Ductile iron is conventionally produced by adding nodularizing agents such as cerium or magnesium to molten iron that normally would produce a soft, weak grey iron casting. The addition of the alloying elements results in castings in which the carbon content (as graphite) is present in spheroidal form, which provides the casting with greater ductility than ordinary grey iron. Several types of matrix microstructures can be developed by alloying or heat treatment, such as pearlitic or ferritic matrices. Ductile iron may be defined with respect to a standard, such as American Society of Testing and Materials (“ASTM”) Standard A536, which specifies certain standard properties for ductile iron including: a tensile strength of at least 60 ksi, yield strength of at least 40 ksi and elongation of at least 18%, as well as methods for measuring those properties. In the industry, ductile iron meeting the ASTM A536 Standard is often referred to as “60-40-18” ductile iron.
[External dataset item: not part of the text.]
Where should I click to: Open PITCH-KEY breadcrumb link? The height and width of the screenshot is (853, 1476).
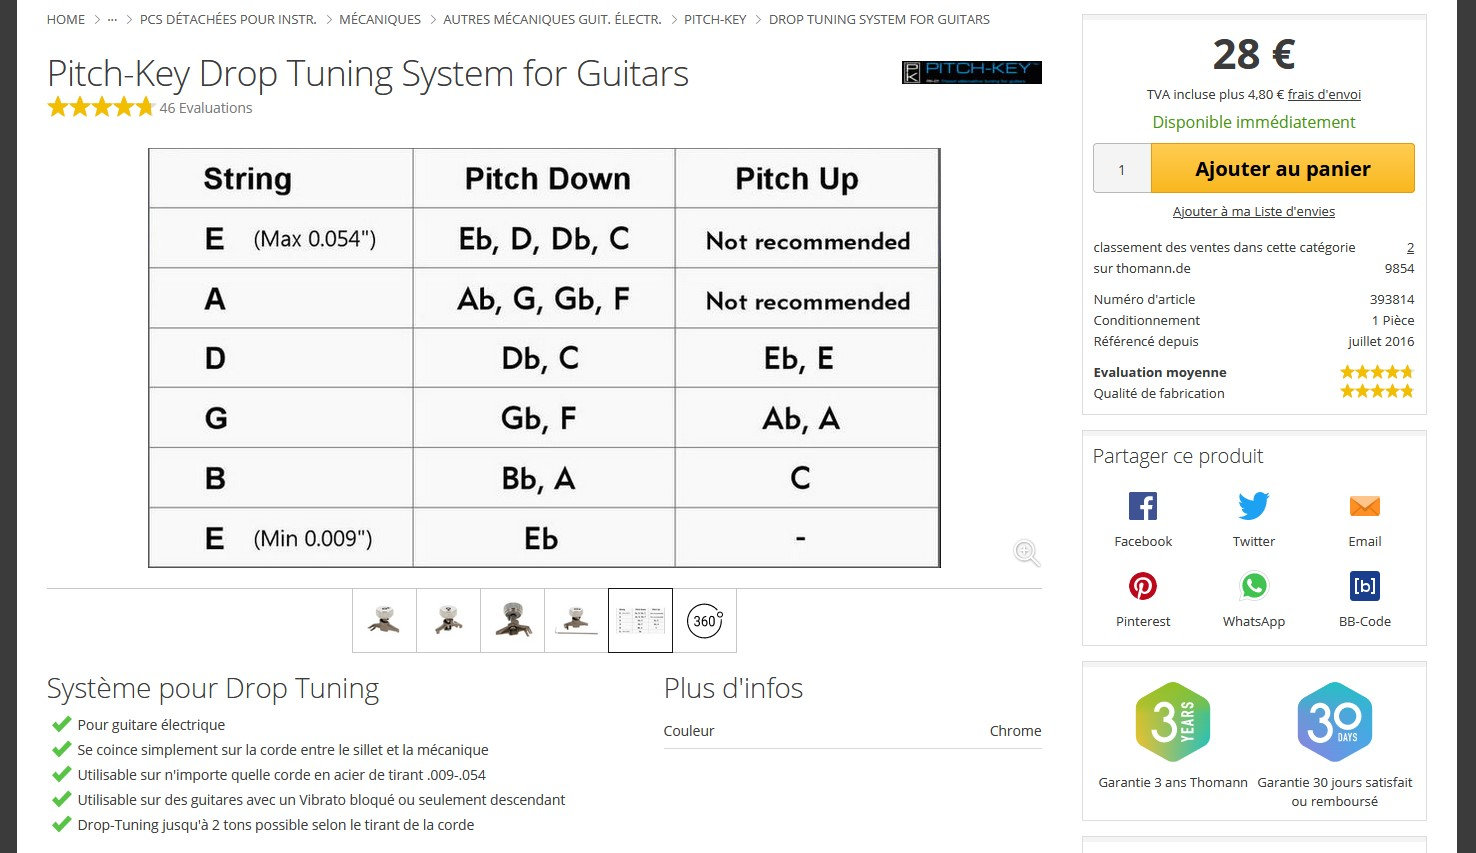click(x=715, y=19)
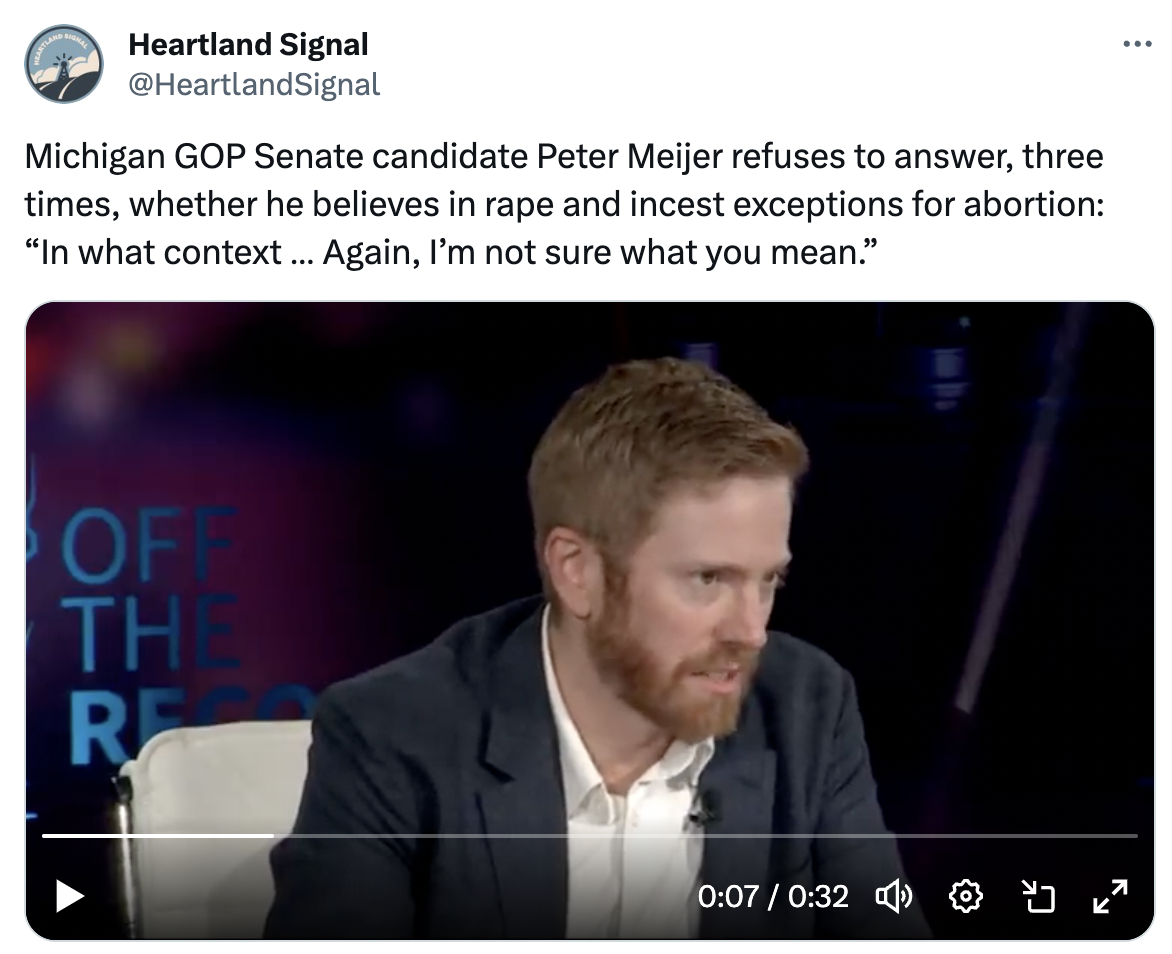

Methods and alloys have been disclosed in the prior art for producing ductile cast iron with enhanced properties, including PCT International Patent Application Publication No. WO 1984/02924, which teaches a method for making a high-strength ferritic ductile iron by increasing the silicon, nickel and molybdenum contents of a relatively high carbon ductile iron composition to form an alloy consisting essentially of, by weight: silicon (Si) in a range of 3.9-6.0%; carbon (C) in a range of 3.0-3.5%; manganese (Mn) in a range of 0.1-0.3%; molybdenum (Mo) in a range of 0-0.35%; at least 1.25% nickel (Ni); no greater than 0.015% sulfur (S); and phosphorus (P) present at 0.06%; the remainder being iron (Fe). The casting produced is annealed to increase ferrite in the microstructure. While this composition has very high tensile strength and yield strength, this composition has insufficient elongation and toughness properties for the railcar applications contemplated by the present application.
U.S. Pat. No. 7,846,381, which is incorporated by reference, teaches high carbon, high silicon content cast iron formed with minimized nickel content, and without annealing, to obtain parts having high toughness. The resulting cast iron is described as ferritic, but may contain significant pearlite microstructure. The cold temperature toughness of the resulting product as measured by the Charpy V Notch test at −20° F. is only 6 ft. lb, which needs improvement. Thus, arriving at a desired combination of properties, which are sometimes competing in an iron alloy, is often elusive.